The Maxwell Chambers began as a Custom House, built in the early 1930s by Chief Architect Frank Domington Ward and the Public Works Department (PWD). The neighbouring Maxwell Chambers Suites, also known as the former Red Dot Traffic Building, was designed by Frank Domington Ward as well, whose impressive portfolio also included the old Supreme Court and former Hill Street Police Station.

The distinguished curved front facade of Maxwell Chambers’ adds a soft touch to the pointed junction of Maxwell Road and Wallich Street. For 57 years, from 1932 to 1989, the four-storey landmark of the Maxwell Road vicinity functioned mainly as the Customs headquarters. Other tenants in the whitish building included the Maxwell Road Post Office and Film Censor’s Office.

The Custom House survived the destruction of the Second World War, acting as a temporary shelter for the expatriate custom officers and some Australian troops. After the war, the customs office resumed its function and went under several rounds of renovation in the sixties and seventies to accommodate the increasing number of customs staff.

In 1989, the Customs headquarters was relocated to the former World Trade Centre. The building was then renamed White House and was made available for lease for commercial usage.
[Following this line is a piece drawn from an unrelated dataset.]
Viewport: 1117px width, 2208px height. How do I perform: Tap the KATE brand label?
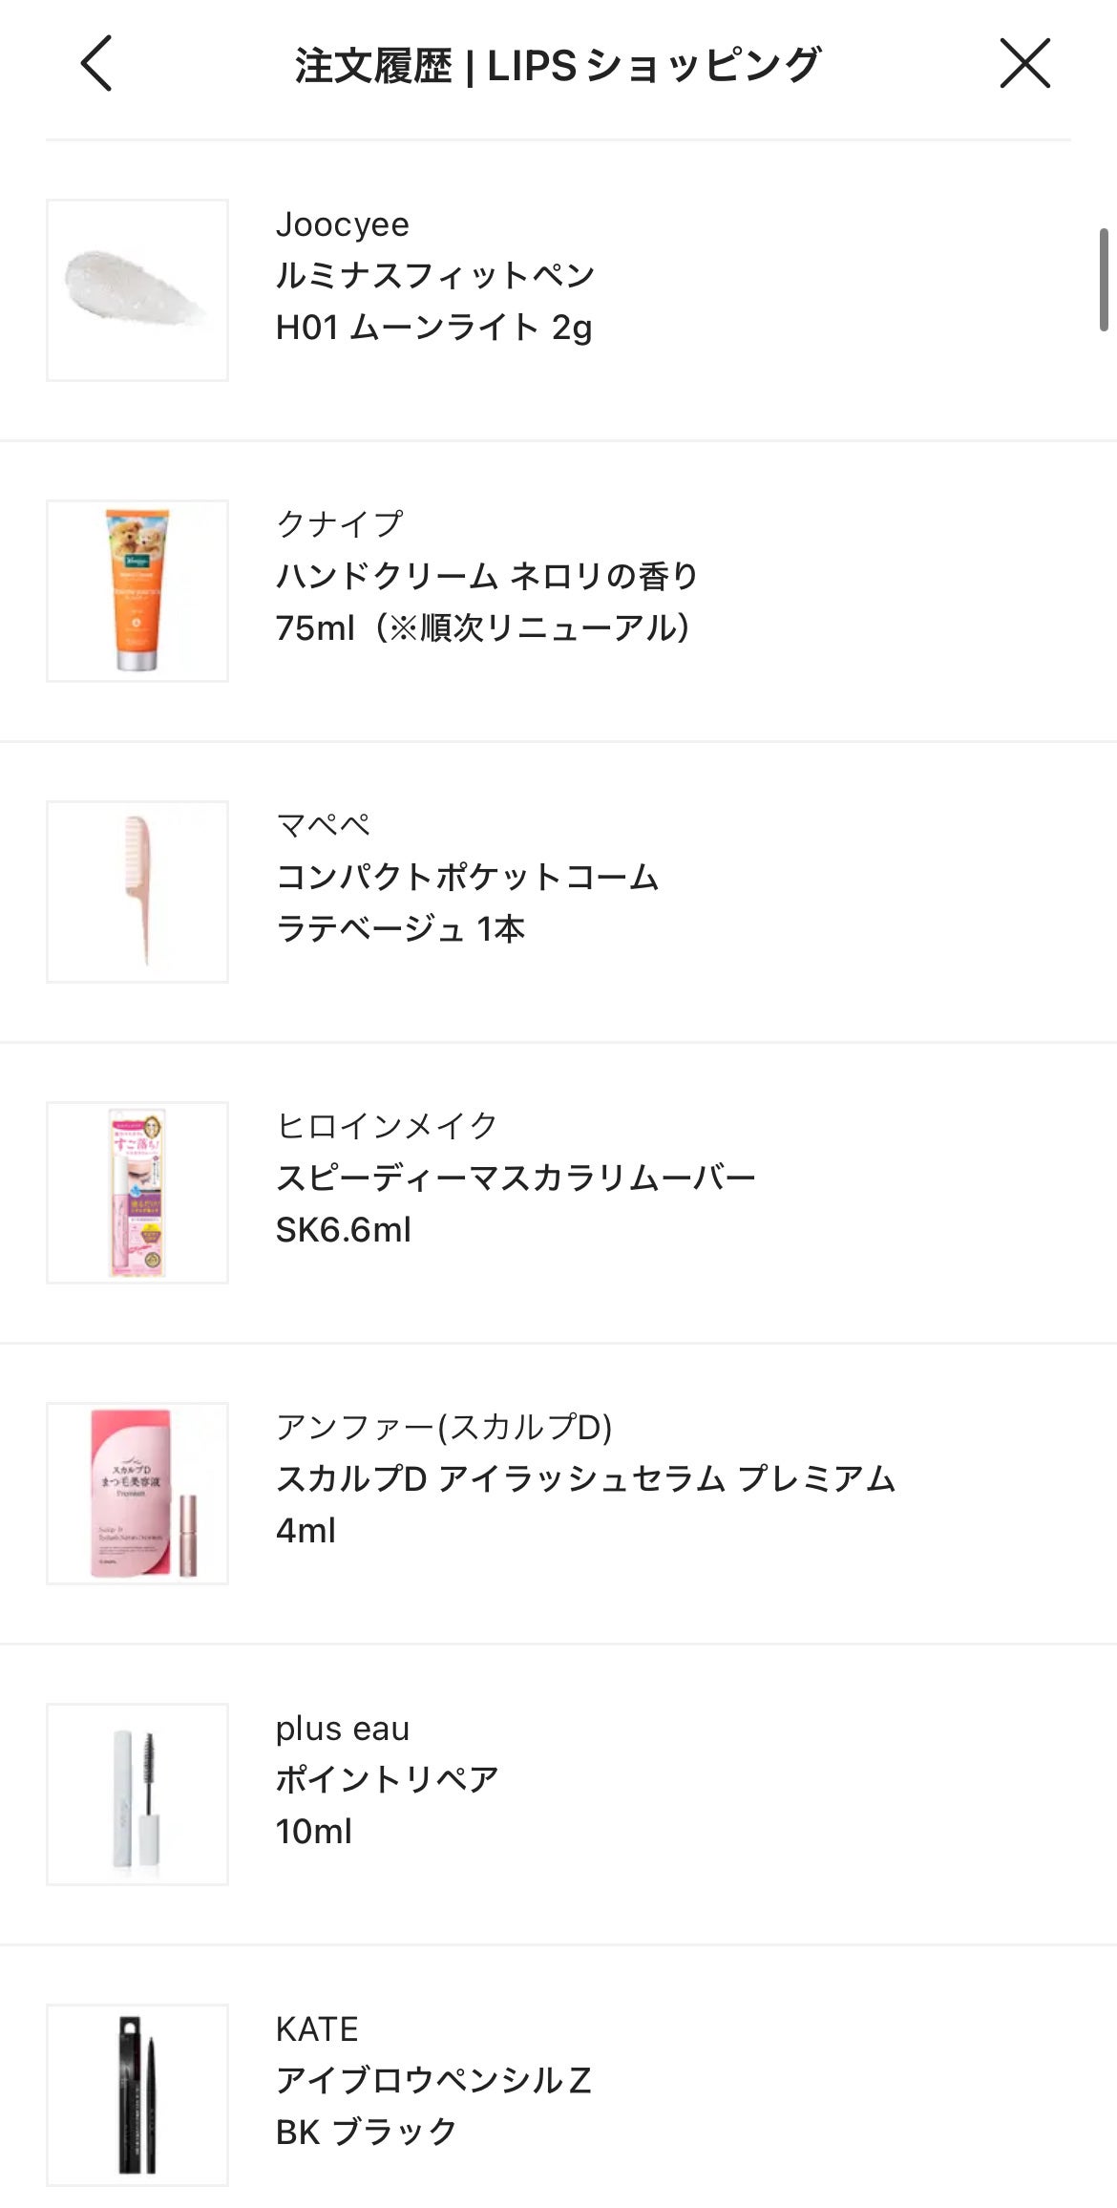click(x=317, y=2029)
It was gazetted as a conservation building in 2007, and had its name changed again, in 2010, as Maxwell Chambers.

Maxwell Chambers Suites, located adjacent to Maxwell Chambers along Maxwell Road, was better known as the former Red Dot Traffic Building, due to its previous eye-catching red appearance.
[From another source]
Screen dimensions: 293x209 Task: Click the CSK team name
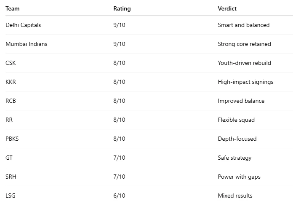coord(11,63)
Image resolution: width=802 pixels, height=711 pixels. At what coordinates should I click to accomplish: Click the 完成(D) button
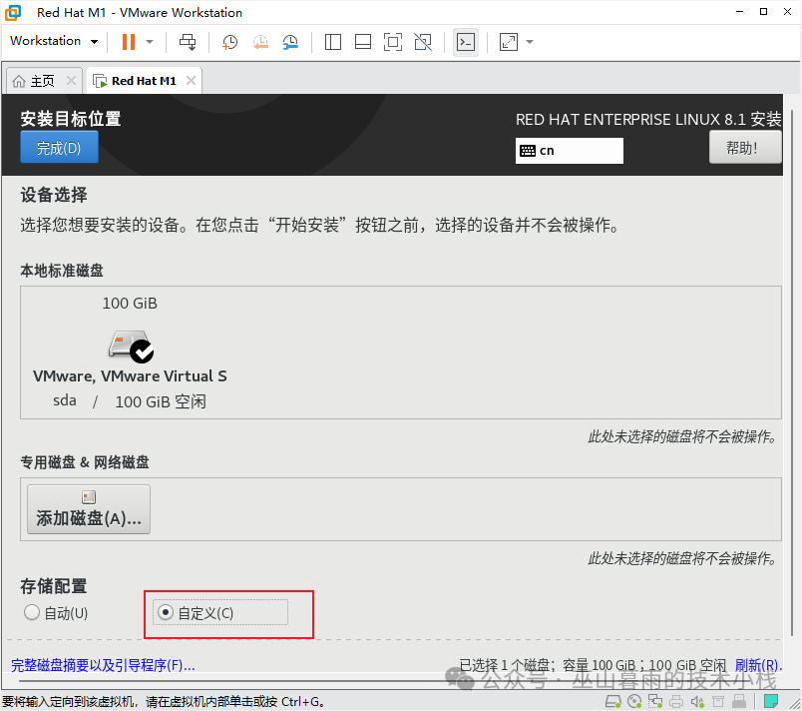click(59, 147)
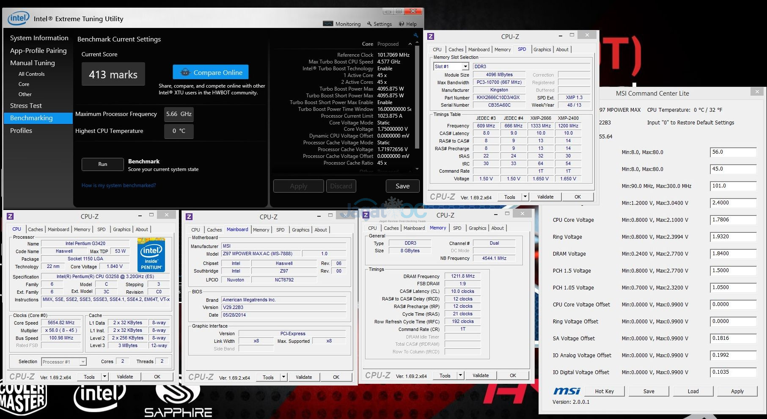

Constructed in 1928, it functioned as the Traffic Police headquarters for more than seven decades until 1999. Besides the offices for daily administrative and operation works, the Neo-Classical building also provided accommodation for the traffic police staff and their families.

The Red Dot Design Museum took over the building in 2005, and repainted it from white to the red outlook that made it such an iconic landmark. Other than the design and art exhibitions, the building also housed several bars and restaurants.

After Red Dot Design Museum moved into a new building at Marina Boulevard in 2017, the Ministry of Law took over the building. A $25-million renovation was carried out; its appearance was restored to whitish colour and its name changed to Maxwell Chambers Suites. A bridge was also built to link Maxwell Chambers and Maxwell Chambers Suites together.

Like Maxwell Chambers, Maxwell Chambers Suites was conserved in 2007 by the Urban Redevelopment Authority (URA).